Zephirum

La première fois que j’entendis parler du zephirum (le zéro), c’était dans La nuit des enfants-rois, de Bernard Lenteric, où un très jeune garçon prodige étonnait un adulte en remarquant que (je cite de mémoire) « de tous les chiffres, seul le zéro gardait la même signification quelle que soit sa place dans le nombre. » J’y avais souvent repensé sans, je l’avoue, arriver vraiment à comprendre.
Puis, dans un roman de Jean d’Ormesson que je lisais (Histoire du juif errant, je crois), un personnage arabe dessine dans le sable un petit cercle, en disant que ce zephir est la plus grande invention de tous les temps.
Puis, dans Le théorème du perroquet, déjà mentionné en fin de ce billet, nouvelle mention des chiffres arabes, sans insistance particulière sur le rôle – et la spécificité – du zéro. Donc, entre La nuit des enfants-rois, que j’ai dû lire vers 1985, et Le théorème du perroquet (lu pour la première fois en 2003), 18 années d’incompréhension, sauvées depuis hier par la lecture d’un ouvrage de 1202. Léonard de Pise nous le dit, et c’est pour moi la deuxième révolution des chiffres arabes :

« Ainsi, si c’est le nombre cinq cents que vous souhaitez écrire, en première et en deuxième place, vous inscrirez le zephir, en en troisième place, le chiffre cinq, de cette manière : 500 ; et ainsi vous pourrez écrire une ou plusieurs centaines avec deux zephirs. »
(traduction par mes soins depuis le livre en anglais, p. 18).

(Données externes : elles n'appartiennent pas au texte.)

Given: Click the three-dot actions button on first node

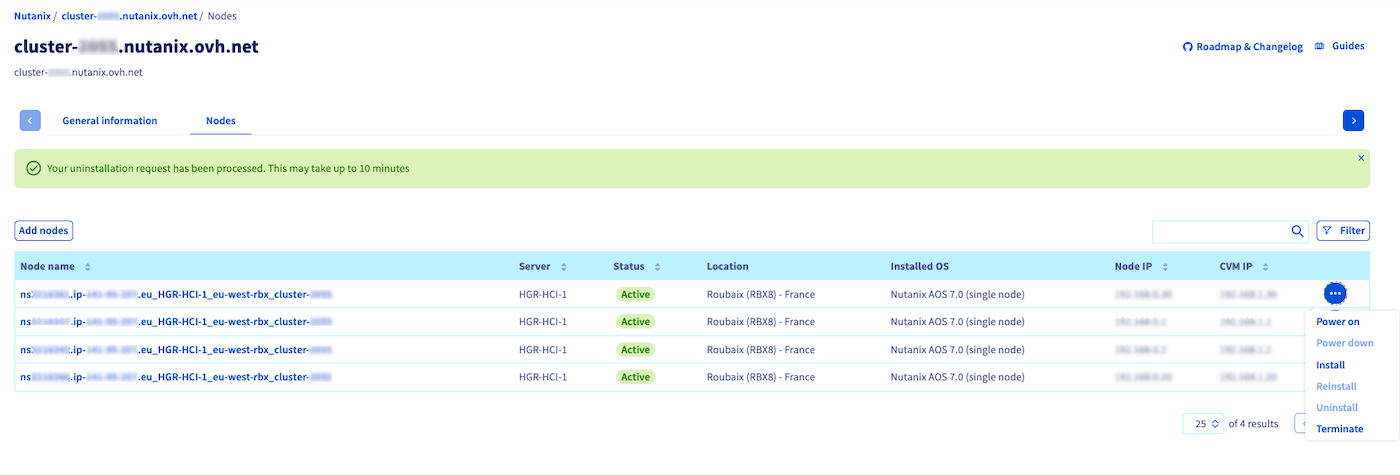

Ainsi, de même que le blanc n’est pas une couleur, de même que notre écriture se compose de 26 lettres et de l’espace, de la même manière, notre « alphabet mathématique » se compose de 9 chiffres et d’un espace, communément appelé Zéro. Un 1 à la place des unités signifie « un ». A la place des dizaines, il signifie « dix », « cent » a la place des centaines, et ainsi de suite. Il en va de même pour les 9 chiffres, en revanche, quelle que soit sa place, un 0 signifie toujours « il n’y a rien ici ».

Le zéro, c’est le vide à côté de l’arc-en-ciel, celui qui, par sa non-existence, donne sa stature à l’existant.

Cela me fait immanquablement penser à La disparition, de Georges Perec, que je vais essayer de décrire dans le style, et selon la contrainte, de l’auteur :

un roman où, sur vingt-six signifiants, tous sont là sauf un, l’absolu. Absolu, non, mais important, car l’individu (composant pourtant moult mots) fut banni du discours. Imaginons l’abstraction du Z, ou l’abolition du K dans un roman : coton, mais pas surhumain, car la proportion du discours français où Z apparaît (ou K) vaut un minimum. Mais l’individu abstrait ici fut plus courant qu’un K, plus primordial, surtout pour un continuum bti sans lui. L’amputation du discours signifiait l’aboli par omission, lui dont la disparition occupait un quatuor d’individus durant tout l’opus.

A plus.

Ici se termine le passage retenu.